Passage provided:
^^^^^^^^

Tough Work, Tight Margins: How Cattle Branding Is Evolving in Nebraska
On the Burdick Ranch, nestled in Nebraska’s Sandhills, spring cattle branding is an annual act of community. The sheer scale of gathering, roping, vaccinating, and marking 900 calves with the family brand requires the work of roughly 60 volunteers, primarily family members and other cattle ranchers from the area. But it also requires hired help: local high school wrestlers who are paid for the rough, dirty task of toppling the calves and pinning them to the ground to be branded.
Arthur, 6, the youngest of the family, leads a dinner prayer the night before the Burdicks brand and vaccinate 900 calves with the help of about 70 community members on the Burdick Ranch in Cherry County, Nebraska.
Byron Burdick, 41, who manages operations for his family’s midsize ranch, remembers a time when hiring help wasn’t necessary, before the steady departure of young people from Cherry County in pursuit of city jobs and opportunities. “When I was little, nobody paid anybody,” he recalled. Neighbors would bring their children to wrestle and hold the calves. “Now we don’t have the families.”

^^^^^^^^

Extracted data:
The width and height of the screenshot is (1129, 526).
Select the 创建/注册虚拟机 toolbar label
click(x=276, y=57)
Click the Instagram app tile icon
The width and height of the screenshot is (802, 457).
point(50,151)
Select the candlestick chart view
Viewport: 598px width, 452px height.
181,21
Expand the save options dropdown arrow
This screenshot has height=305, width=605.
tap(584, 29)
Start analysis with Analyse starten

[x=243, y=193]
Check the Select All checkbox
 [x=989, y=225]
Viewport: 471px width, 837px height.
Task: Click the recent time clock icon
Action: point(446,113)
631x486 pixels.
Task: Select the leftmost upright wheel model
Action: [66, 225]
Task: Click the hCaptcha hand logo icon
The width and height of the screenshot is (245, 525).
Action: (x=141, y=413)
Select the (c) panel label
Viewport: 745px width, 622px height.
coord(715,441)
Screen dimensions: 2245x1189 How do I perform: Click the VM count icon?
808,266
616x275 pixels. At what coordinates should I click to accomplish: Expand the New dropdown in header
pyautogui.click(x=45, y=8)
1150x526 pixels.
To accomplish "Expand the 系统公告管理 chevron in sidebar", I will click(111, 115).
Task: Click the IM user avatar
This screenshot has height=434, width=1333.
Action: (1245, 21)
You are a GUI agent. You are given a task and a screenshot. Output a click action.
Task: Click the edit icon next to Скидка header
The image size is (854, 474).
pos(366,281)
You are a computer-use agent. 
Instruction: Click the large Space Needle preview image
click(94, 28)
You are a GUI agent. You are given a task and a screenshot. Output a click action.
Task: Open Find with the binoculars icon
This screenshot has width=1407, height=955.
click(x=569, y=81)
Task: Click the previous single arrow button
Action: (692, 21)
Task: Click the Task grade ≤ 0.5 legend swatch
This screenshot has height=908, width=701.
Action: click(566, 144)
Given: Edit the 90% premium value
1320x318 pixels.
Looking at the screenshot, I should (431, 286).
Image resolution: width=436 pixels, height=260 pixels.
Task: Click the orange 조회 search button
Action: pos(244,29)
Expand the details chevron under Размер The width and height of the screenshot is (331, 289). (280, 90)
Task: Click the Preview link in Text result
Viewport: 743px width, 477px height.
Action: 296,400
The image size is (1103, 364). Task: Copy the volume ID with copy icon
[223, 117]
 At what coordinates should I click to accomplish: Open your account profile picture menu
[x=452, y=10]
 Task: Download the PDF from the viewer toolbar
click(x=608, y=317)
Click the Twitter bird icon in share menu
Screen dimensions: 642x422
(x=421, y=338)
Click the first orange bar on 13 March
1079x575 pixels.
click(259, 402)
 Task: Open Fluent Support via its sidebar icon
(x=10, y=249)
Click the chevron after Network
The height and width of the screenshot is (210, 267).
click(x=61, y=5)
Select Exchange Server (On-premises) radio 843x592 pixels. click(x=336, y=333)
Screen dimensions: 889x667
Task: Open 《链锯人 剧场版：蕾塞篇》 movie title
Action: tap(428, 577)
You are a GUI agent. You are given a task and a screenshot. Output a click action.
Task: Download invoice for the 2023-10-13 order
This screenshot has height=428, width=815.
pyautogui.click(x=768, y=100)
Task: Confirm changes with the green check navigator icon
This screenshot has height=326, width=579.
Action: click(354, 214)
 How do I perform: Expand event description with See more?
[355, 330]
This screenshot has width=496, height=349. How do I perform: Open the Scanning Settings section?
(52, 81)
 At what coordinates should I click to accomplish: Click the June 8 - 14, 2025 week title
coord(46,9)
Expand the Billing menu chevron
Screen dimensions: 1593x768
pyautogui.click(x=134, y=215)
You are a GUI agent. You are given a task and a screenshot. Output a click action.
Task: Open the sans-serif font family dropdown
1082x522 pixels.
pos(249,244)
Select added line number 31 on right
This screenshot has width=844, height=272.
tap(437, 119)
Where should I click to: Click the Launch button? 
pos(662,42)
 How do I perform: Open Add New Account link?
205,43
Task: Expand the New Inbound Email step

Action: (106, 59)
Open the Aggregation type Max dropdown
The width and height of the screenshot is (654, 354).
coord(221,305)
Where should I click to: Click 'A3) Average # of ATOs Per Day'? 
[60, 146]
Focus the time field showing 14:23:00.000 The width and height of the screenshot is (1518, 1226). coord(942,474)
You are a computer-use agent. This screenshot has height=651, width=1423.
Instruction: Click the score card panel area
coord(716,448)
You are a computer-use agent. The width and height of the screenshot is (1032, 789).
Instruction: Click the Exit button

^^^^^^^^

What this exercise asks:
- a) In the article on cattle branding in Nebraska, rewrite everything from "Tough Work, Tight" down to "Cherry County, Nebraska.", substituting "helpers" for "volunteers".
- b) Proceed with the article on cattle branding in Nebraska, starting after its last sentence.
The records above are separate material and do not belong to the article on cattle branding in Nebraska.

Results for the exercise:
- a)
Tough Work, Tight Margins: How Cattle Branding Is Evolving in Nebraska
On the Burdick Ranch, nestled in Nebraska’s Sandhills, spring cattle branding is an annual act of community. The sheer scale of gathering, roping, vaccinating, and marking 900 calves with the family brand requires the work of roughly 60 helpers, primarily family members and other cattle ranchers from the area. But it also requires hired help: local high school wrestlers who are paid for the rough, dirty task of toppling the calves and pinning them to the ground to be branded.
Arthur, 6, the youngest of the family, leads a dinner prayer the night before the Burdicks brand and vaccinate 900 calves with the help of about 70 community members on the Burdick Ranch in Cherry County, Nebraska.

- b)
Reese, a hired hand at the Burdick Ranch, checks cattle and refills salt and mineral supplements for the ranch’s grass-fed cattle.

From left, Loralea Frank, Reese, and Trevor, 16, prepare vaccinations.

Ranch hands Bayley, 14, and Caden Asencio
Branding season represents the year’s most significant expense for the Burdicks. The wages for the wrestlers, combined with the cost of the post-branding lunch, totals about $6,000—equivalent to the price of about four heifers.